There are specific requirements necessary for compliance programs under ICC/MBI 1205. The AHJ may require a “Compliance Assurance Program” manual. Items in the manual include plant layout down to a station-by-station level, personnel, training procedures for personnel, provisions for an internal quality assurance procedure, and so on, expanding the responsibility of contractors who fabricate panels. Beyond the QA/QC compliance requirements, the standards also covers transportation, storage and installation of panels that are built off-site.

    

Prefabrication of panels has been in the construction industry for decades, and many drivers have made the practice more prominent today. Along with this growth comes the need to assure that the building elements are code compliant, hence the promulgation of a specific family of standards that set according to ICC/MBI 1200 the “minimum requirements to safeguard the public health, safety and general welfare.” This can be seen as the natural evolution in new technologies and practices.

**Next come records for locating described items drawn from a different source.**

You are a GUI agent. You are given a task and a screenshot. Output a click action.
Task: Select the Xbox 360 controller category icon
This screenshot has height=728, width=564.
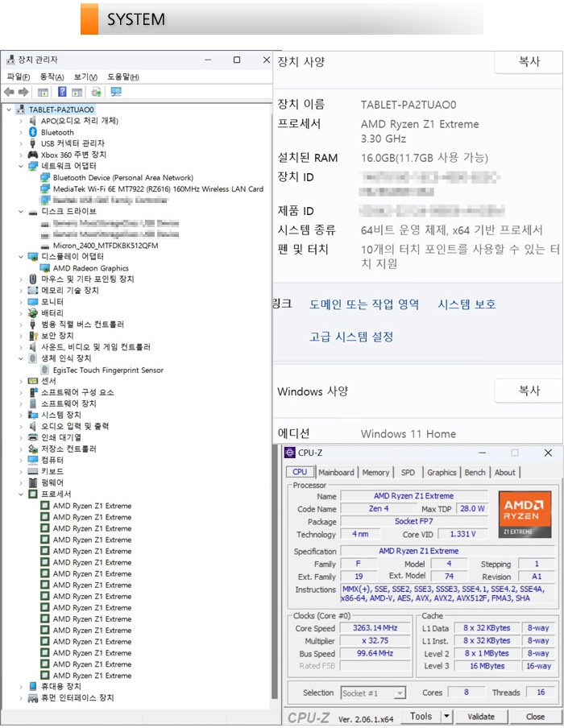(33, 155)
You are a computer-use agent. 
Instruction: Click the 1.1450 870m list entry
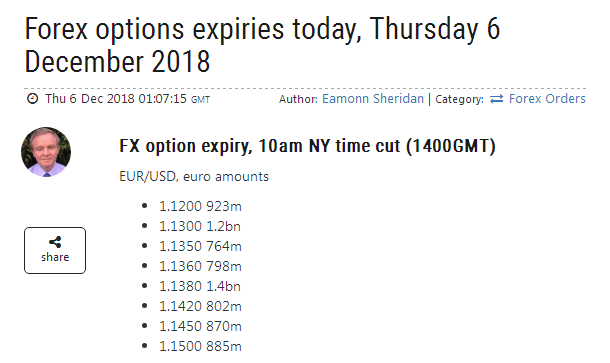(200, 326)
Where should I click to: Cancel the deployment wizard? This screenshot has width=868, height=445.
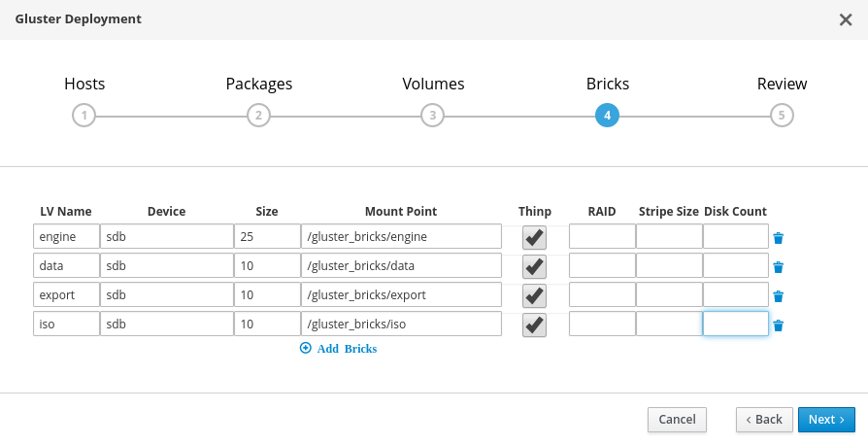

As these practices and products emerge, they reach a point where standardization and regulations are needed to safeguard the public.

    

A major concern to architects is quality assurance. It is a significant part of their architectural specifications, and is used in their selection of both products and contractors. Therefore, contractors with a working knowledge of these new standards, and the QA/QC that are unique to prefabrication, are in a better position to communicate and market their services to the building industry.